Blacklist / Whitelist
System administrators are able to control the IP addresses that are blacklisted from accessing, or whitelisted for access to, mail services. Blacklisting an IP address prevents it from making inbound connections, while whitelisting an IP address adds the IP as a trusted source, allowing connections to bypass relay restrictions that may be imposed, including spam filtering, greylisting and IDS rules. Exercise caution when granting whitelist status to a server, and be sure that you know what services on that server may send mail through your own.
NOTE: Internal IP addresses are whitelisted by default. If this is a concern, system administrators can edit these whitelist entries to disable whitelisting for one or more protocols or bypasses. However, internal IP addresses cannot be deleted.
By default, both of these tabs will be empty as SmarterMail has no way of knowing the IPs or IP Ranges that need to be blocked or granted access to its various services. However, once entries are added, the following details can be seen for each:
- Source - The domain name or IP address that's black/whitelisted.
- Country - The country associated with the IP address.
- Changed - The date/time the entry was last updated.
- SMTP - Whether the black/whitelist is enabled for this protocol.
- POP - Whether the black/whitelist is enabled for this protocol.
- IMAP - Whether the black/whitelist is enabled for this protocol.
- XMPP - Whether the black/whitelist is enabled for this protocol.
- Brute Force - For whitelists only, whether the IDS Brute Force rules (including Password Brute Force by IP, Password Brute Force by Email, and Password Retrieval Brute Force) are bypassed for this entry.
- SMTP Auth Bypass - For whitelists only, whether SMTP Authentication is bypassed for the entry.
- SMTP Spam Bypass - For whitelists only, whether SMTP spam checks are bypassed for the entry.
- Description - The description given for the entry.
Adding New Entries
To create a new entry in the blacklist or whitelist, click New. When adding or editing an entry, the following options will be available:
- Source - Whether you'll be whitelisting an IP address or domain name.
- IP Addresses (single, range or CIDR block) - When listing an IP address, enter a single IP address or an IP range in dotted quad notation. (E.g., 123.45.678.90, or 12.345.67.0/24). If an IP range is entered, all IP addresses within that range will be contained in the list.
- Domain Name - When listing a domain name, enter the domain name and extension. (E.g., example.com)
- Description - Use this field to enter optional notes for understanding the various whitelist / blacklist entries. For example, "Office LAN IPs"
- Protocol - Enable the protocols you wish to include in the blacklist or whitelist entry. The available options are: SMTP, POP, IMAP and XMPP.
- SMTP Auth Bypass - Used for whitelists only, enabling this bypasses the need for SMTP authentication for whitelisted IPs.
- SMTP Spam Bypass - Used for whitelists only, enabling this bypasses spam checks for whitelisted IPs. IMPORTANT NOTE: If SPF and DKIM spam checks are enabled, SmarterMail will run those checks on ALL emails, including those from trusted senders, whitelisted IP addresses and IP bypasses. Because anyone can write any return path that they want when sending a message, this extra check helps prevent spammers from flooding users with hundreds of messages that aren't truly from a trusted sender.

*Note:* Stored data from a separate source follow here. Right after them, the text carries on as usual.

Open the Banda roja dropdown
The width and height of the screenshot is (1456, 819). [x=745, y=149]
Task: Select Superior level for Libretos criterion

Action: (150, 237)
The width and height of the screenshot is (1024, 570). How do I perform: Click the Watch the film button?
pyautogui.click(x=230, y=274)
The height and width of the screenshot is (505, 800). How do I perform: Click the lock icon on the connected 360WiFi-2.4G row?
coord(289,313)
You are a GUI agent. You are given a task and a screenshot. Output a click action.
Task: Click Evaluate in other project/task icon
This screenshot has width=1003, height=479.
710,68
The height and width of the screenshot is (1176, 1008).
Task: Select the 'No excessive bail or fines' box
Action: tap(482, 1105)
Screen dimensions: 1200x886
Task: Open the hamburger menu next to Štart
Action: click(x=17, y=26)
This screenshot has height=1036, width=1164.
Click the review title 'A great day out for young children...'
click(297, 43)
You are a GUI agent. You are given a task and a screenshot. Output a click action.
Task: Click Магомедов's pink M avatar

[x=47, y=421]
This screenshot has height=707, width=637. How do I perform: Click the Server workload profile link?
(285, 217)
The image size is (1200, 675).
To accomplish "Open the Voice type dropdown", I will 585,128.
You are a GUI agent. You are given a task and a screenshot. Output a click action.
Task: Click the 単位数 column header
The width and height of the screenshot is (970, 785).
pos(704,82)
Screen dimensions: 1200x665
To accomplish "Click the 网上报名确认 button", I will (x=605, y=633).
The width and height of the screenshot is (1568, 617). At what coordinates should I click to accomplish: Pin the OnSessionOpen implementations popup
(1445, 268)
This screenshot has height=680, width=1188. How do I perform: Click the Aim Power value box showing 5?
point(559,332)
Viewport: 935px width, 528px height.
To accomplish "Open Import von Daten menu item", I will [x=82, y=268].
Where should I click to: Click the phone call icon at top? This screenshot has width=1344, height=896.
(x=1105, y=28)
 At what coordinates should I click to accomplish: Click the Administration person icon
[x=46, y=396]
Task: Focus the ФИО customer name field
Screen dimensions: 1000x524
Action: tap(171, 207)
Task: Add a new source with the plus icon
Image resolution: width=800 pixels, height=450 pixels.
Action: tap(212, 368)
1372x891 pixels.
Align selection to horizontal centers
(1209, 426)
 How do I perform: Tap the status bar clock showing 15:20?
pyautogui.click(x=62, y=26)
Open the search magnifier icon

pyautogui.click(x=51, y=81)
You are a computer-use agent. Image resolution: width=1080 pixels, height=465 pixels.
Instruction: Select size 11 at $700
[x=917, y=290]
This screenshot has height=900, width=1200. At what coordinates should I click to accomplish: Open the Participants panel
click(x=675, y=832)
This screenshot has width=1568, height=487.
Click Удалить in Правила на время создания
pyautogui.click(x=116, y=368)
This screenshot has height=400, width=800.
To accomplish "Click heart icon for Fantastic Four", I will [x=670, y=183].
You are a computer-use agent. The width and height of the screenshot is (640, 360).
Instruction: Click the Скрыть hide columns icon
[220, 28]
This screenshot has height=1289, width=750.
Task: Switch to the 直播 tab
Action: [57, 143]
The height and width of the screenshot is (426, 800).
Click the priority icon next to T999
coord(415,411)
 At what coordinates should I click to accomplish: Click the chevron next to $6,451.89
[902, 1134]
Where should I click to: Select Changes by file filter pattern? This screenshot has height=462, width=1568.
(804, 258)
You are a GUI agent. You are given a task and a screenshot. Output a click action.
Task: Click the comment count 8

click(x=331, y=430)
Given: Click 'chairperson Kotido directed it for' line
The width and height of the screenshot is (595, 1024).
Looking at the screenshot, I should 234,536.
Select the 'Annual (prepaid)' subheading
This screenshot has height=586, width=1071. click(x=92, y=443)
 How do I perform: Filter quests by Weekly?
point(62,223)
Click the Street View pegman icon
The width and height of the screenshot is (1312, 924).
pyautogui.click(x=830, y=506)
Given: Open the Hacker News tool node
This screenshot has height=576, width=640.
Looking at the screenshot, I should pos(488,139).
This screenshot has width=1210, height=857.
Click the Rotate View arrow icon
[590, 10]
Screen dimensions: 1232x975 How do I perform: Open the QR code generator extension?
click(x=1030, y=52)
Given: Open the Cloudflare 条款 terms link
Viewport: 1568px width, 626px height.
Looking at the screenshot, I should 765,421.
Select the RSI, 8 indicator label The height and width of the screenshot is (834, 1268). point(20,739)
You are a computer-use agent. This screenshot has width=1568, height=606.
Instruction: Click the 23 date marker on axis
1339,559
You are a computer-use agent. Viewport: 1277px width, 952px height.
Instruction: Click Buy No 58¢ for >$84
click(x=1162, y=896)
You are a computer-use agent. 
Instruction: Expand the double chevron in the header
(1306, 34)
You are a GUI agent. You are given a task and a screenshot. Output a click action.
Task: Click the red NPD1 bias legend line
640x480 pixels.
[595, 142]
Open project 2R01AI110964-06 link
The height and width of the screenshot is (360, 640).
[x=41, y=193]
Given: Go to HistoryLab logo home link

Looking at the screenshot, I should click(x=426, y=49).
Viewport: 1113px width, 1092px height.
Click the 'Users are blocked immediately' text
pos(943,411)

Note: SmarterMail runs a check against the IPs listed in whitelist, blacklist and authentication bypass settings. This check looks at the number of IPs listed and will display a warning if the IPs listed represent a significant number. (E.g., a range greater than a /24.) While the warning does not affect the ability to save the settings, it is an indication that the system administrator may want to review the settings prior to adding the IP range.
SMTP Auth Bypass
Whitelisted IP addresses can bypass SMTP authentication, which is a security measure that can be very beneficial in the fight against spam and unauthorized email as it forces the sender to authenticate their username and password before an email is sent through the mail server. Unfortunately, some applications do not have support for SMTP authentication when sending mail. Most often, these are web sites that have automated mail sending mechanisms. The solution is to add the IP addresses of these servers/sites to SmarterMail's Whitelist and enable SMTP Authentication Bypass. Whitelist entries with SMTP Auth Bypass enabled will not be asked to provide an SMTP Authentication login.
One of the primary reasons SmarterMail is so popular is that it's very easy for a system administrator to manage. Not only is SmarterMail's administration all web-based, many of the functions available for administrators can be exported from one machine and imported into another SmarterMail installation. This makes it easy for administrators to have a consistent set of security settings, antispam settings and more across all of the SmarterMail servers in use.
To import or export settings, simply click the Actions (⋮) button and select either option. When exporting, the settings are saved as a JSON file to the location specified in File Explorer. When importing files, a modal window opens and the corresponding JSON file can be dragged-and-dropped right in the modal or the file can be selected using File Explorer.